**Recorded information:**
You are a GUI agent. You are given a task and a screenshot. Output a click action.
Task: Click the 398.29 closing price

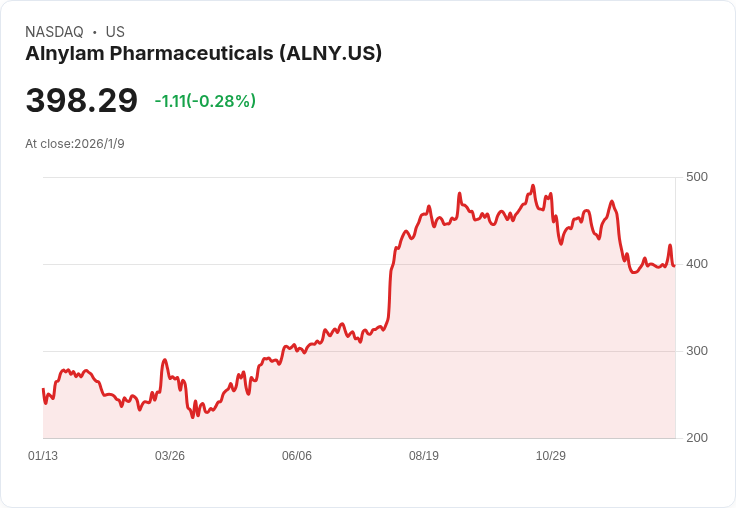(82, 101)
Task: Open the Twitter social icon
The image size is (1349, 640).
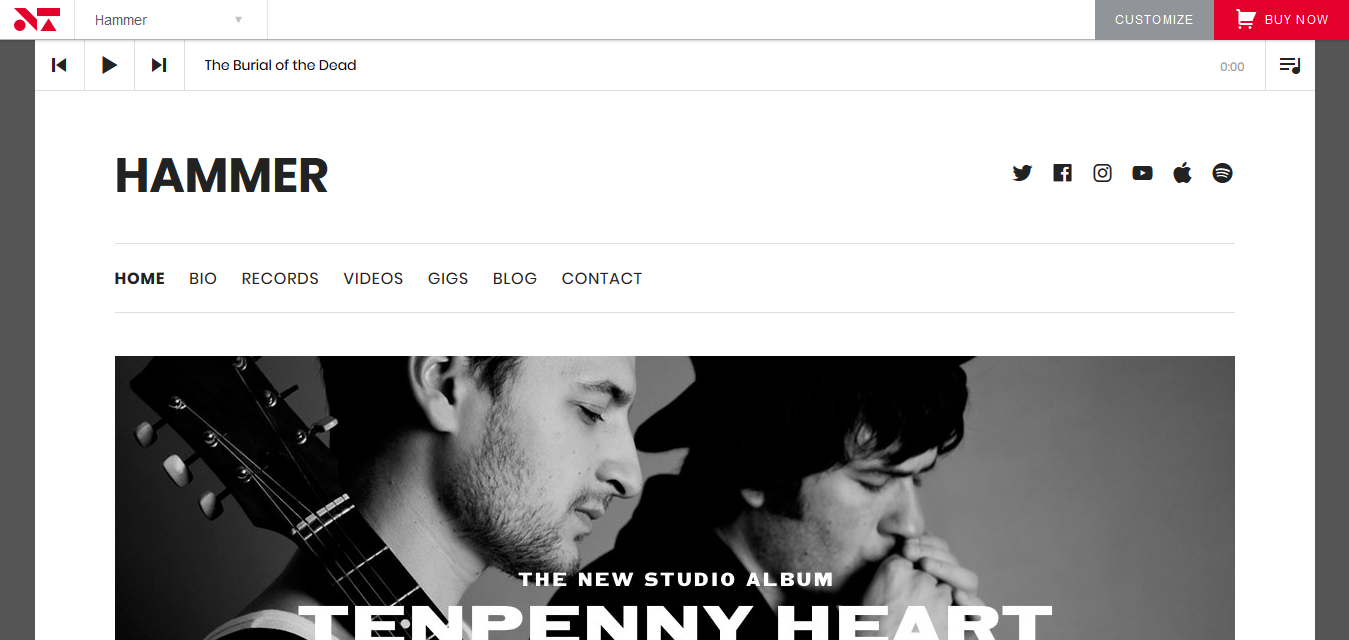Action: click(1022, 173)
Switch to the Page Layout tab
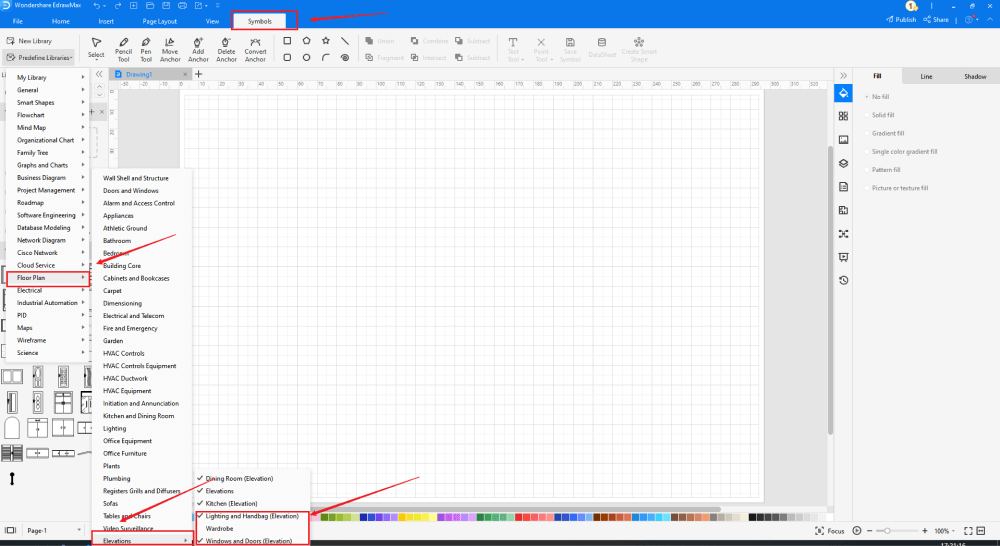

**What you should do:** Go through the entries above and output them exactly, without pictures.

**Reply:**
You are a GUI agent. You are given a task and a screenshot. Output a click action.
Task: Click the 398.29 closing price

(82, 101)
Task: Open the Twitter social icon
The image size is (1349, 640).
Action: click(1022, 173)
Switch to the Page Layout tab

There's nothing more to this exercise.